Legacy #2: The legacy you are leaving for others…
This is what you’re handing down, passing on, or giving back to the world. This is your 200 year plan, starting while you’re alive and continuing on well after you’re dead.
- Paul streamlined a business process at work. He documented everything and taught it to others. The entire company has now adopted his process as a standard practice and it will be in place long after he stops working there. Paul’s impact will last for decades.
- Bill Keating, Jr. started a “Thought of the Day” email on September 5, 2000 when his oldest son left for college. He never missed a day for over 16 years, until sadly he passed away after battling cancer. His daughter Liz took over sending the daily inspirational emails. Bill continues to change people’s lives today, even though he’s no longer with us.
- My wife is a middle school teacher. The lessons she teaches are helping her kids become doctors, engineers, fitness instructors, etc.. Some kids will grow up to be teachers themselves! My wife plays a critical role in knowledge being transferred down from generation to generation.
Figuring Out My Legacy & Purpose:
After listening to the presentation that day at work, I went home, overwhelmed, trying to figure out my personal legacy. I was thinking thoughts like, “What is my life‘s purpose? What was I put on this earth to do?”
These are such incredibly tough questions! And still to this day I have no clear answer. But I have figured out these few things so far that are helping me…
It doesn’t have to be HUGE: The term “making a difference in the world” doesn’t mean that I have to affect millions and millions of people. My legacy might involve just affecting the lives of a select few. Big or small, a difference is a difference.
It doesn’t have to be NOW: Many people don’t figure out what they want to do until much later in life. There’s no rush to become who I inevitably will become.
What am I passionate about?: When I talk to people about things like personal finance, real estate, or surfing, my face lights up! These things have made such a huge difference in my life, and I want to share them with others. Passion is infectious and it spreads far and wide. This is what people remember about you.
Helping, sharing, giving: I live an extraordinary life full of blessings. Sharing these with others makes me happy, and enriches the lives of those around me. The more I give, the clearer my value in this world becomes.
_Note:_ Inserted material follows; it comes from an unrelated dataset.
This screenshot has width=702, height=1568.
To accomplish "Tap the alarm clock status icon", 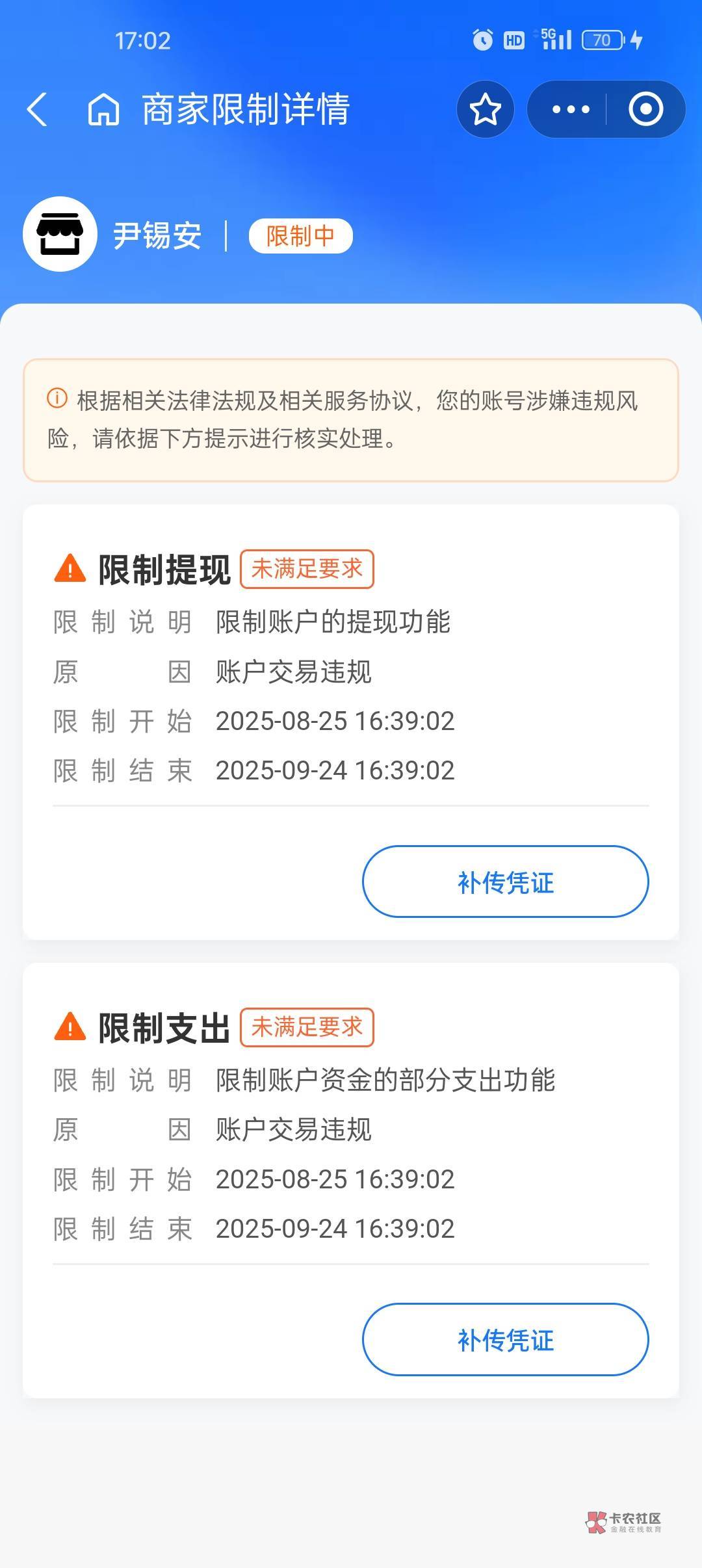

Legacy is built slowly over time: Little by little, day by day, I’m trying to better myself. The greater I can become, the greater value I can provide the world.
“Carve your name on hearts, not tombstones. A legacy is etched into the minds of others and the stories they share about you.” — Shannon L. Alder
Final Thoughts & Takeaways:
It’s been about 4 years since I attended that legacy presentation. And I still don’t have a 200 year plan. (Truth be told, I don’t even have a solid 5 or 10 year plan still)
But that’s not the point.
It’s about thinking long term. It’s about understanding the ripple and compound effect of how everything we do today will shape how we are remembered later. Picturing far into the future can give you a good idea of what actions you should be doing today.
As frustrating as it is sometimes to “not know my exact purpose in life”, I’ve found peace in the fact that my legacy is building in a direction I’m proud of. It may be forever a work in progress, and I’m OK with that.
What about you? You got a 200 year plan? What’s your legacy?